The same report states that in recent years silver mine production has increased by 25% while gold becomes ever rarer, comparatively speaking, with a slower growth rate of only 6% over a ten-year period. Even with the high price of gold its output can't seem to keep pace with silver. So supply and demand would have us believe that silver is increasingly more available.
So what are these talking heads saying when they believe silver has a better opportunity for price growth than gold? Where do they come up with their belief?
Silver for sure is always in demand and though photography and x-ray film – once the major consumers of the white metal – are quickly disappearing, new and exciting applications have come online. Photovoltaic, a major consumer, came into the fold a few years back. It continues to grow, though it is off significantly from its 2011 high, which still did not reach the annual consumption of silver by the photographic industry in the early part of this century.

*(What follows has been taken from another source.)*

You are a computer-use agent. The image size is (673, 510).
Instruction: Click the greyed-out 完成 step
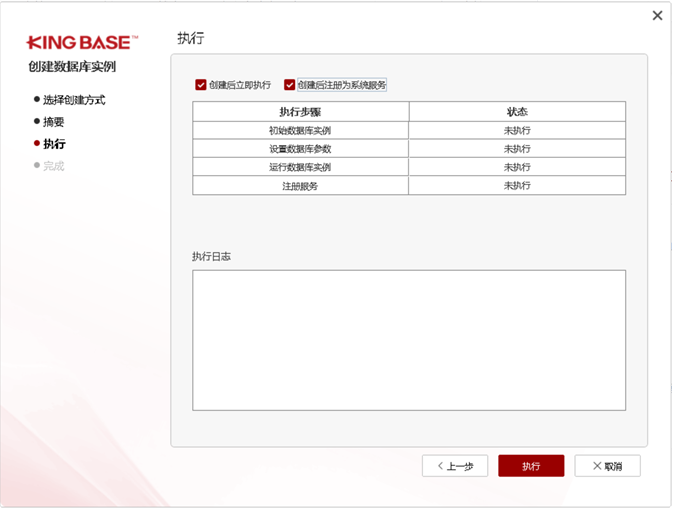tap(54, 166)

All told, Thomson Reuters GFMS states that world industrial demand likely dropped 8% in 2012. And according to the USGS (US Geological Survey) 2011 Minerals Yearbook total US industrial consumption of silver was already down 5% in 2011 from 2010.
So it is the silver investment market that has truly come in to fill the gap. In the same report we read that coin and medal consumption was up 19% in 2011 over 2010 globally. The silver ETPs (exchange traded products) have grown to be holding currently around 623 million ounces, which is 83% of a year's annual production worldwide. And this January the US Mint had record sales of their Silver Eagle bullion coins of 7.42 million ounces as the public fears of currency devaluation weighs heavily on their minds.

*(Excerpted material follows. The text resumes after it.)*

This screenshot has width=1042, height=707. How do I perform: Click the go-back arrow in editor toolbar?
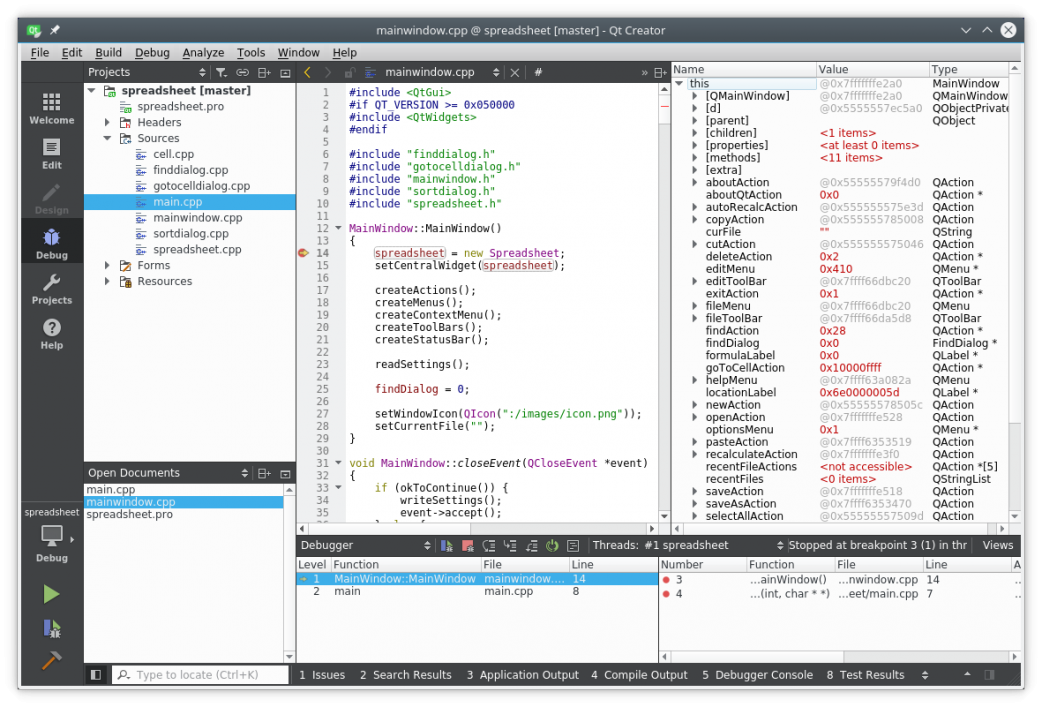coord(307,72)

Still even with this information can we be certain that silver has more upside? This is a very difficult look into the future. I believe the precious metals class will continue to perform for the foreseeable future, at least another five years while the global economy keeps languishing. The global credit problems are not over. Amongst the major economies, Spain and Italy are in particular distress, and this illness will cause the doctors to keep prescribing easing, or increasing cash liquidity (printing more money).
But what of the fundamental cost of production? The Silver Institute reports a cash cost of $7.25 per ounce for 2011. Using this as a baseline I believe most people would believe silver to be overvalued at today's $30 handle. But that number does not reflect the actual final cost to market of the metal in a form that is ready for consumption. It lacks all the detail necessary to make an informed decision. This is why silver is not trading anywhere near these numbers.
In a very well thought out article, Silver Deceptions: Large Surpluses & Low Production Cost, Steve St. Angelo at SilverSeek argues that the actual cost of production for mining silver is much higher. Using his method of calculation, the cost of production of silver for 2011 should be $28.02 and for gold should be $1359.80. This would mean that silver at a little over a 10% premium at these market levels while gold is at over a 20% premium to today's price.
I guess there you have it. Investors looking for more upside potential in silver than gold might start with that 10% differential in cost of production. Making silver's rise – and a falling gold/silver ratio – well worth a look after all.